### Complete the following
1. According to the interview with Joshua Fouts, what is his position at the Center on Public Diplomacy?
2. For each statement, say whether it agrees with the interview with Joshua Fouts, and quote the words that decide it: (a) Fouts left the Voice of America in 1996. (b) The conversation lasted about thirty minutes. (c) Geoff Cowan was dean of the Annenberg school.

### Passage shown
________________________________________
Monday, January 31, 2005

Beacon No. 21: Interview with Joshua Fouts


Joshua Fouts is executive director at the Center on Public Diplomacy at the University of Southern California in Los Angeles. On a recent Friday morning he took an hour to speak with me about the Center and on public diplomacy generally. This is part one of an edited transcript of our hour-long conversation; part two follows tomorrow.

Paul Kretkowski: So why a Center on Public Diplomacy now? What spurred it at USC?

Joshua Fouts: Well it's actually an idea we've been working on for the past couple of years. I would say that the first steps took place about two years ago when the Annenberg school's board of counselors committed to public diplomacy as being one of the Annenberg school's key areas of focus, the creation of a Center being that first step. Ever since I left the Voice of America in 1996, and Geoff Cowan was the dean of the Annenberg school and former head of the Voice of America, and more importantly I would say the spiritual leader of the Center on Public Diplomacy, our notion was to find some formalized way to address this, a topic that had not been well-researched, we felt, or received much attention, certainly during the years that we were at VOA.
________________________________________
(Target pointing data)
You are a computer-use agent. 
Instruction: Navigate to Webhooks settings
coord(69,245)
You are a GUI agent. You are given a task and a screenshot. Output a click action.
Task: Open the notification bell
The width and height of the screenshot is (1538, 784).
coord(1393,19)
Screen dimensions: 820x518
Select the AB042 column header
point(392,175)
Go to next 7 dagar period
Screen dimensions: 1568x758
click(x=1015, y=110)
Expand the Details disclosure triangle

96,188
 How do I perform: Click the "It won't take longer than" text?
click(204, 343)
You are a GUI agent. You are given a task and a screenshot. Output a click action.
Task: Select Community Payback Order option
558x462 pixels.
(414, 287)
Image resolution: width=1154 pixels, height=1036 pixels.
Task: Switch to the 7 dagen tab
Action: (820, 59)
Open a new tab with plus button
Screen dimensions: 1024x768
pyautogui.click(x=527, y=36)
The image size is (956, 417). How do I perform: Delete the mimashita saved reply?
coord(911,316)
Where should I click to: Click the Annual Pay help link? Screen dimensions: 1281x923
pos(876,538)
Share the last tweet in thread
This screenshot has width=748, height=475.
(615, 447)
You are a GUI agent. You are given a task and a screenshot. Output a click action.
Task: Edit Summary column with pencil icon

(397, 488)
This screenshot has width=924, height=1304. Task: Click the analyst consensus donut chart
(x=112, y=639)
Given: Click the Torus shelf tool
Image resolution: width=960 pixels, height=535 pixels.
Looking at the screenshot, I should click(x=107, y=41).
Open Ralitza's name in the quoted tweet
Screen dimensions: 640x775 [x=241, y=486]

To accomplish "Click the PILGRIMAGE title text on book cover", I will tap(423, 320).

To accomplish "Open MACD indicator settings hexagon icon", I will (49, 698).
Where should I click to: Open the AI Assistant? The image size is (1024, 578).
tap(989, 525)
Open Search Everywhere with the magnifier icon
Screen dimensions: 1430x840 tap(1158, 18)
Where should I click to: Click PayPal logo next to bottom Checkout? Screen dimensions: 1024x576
________________________________________
### Task-by-task outputs
1. He is executive director.

2.
(a) Yes: "Ever since I left the Voice of America in 1996"
(b) No: "he took an hour to speak with me"
(c) Yes: "Geoff Cowan was the dean of the Annenberg school"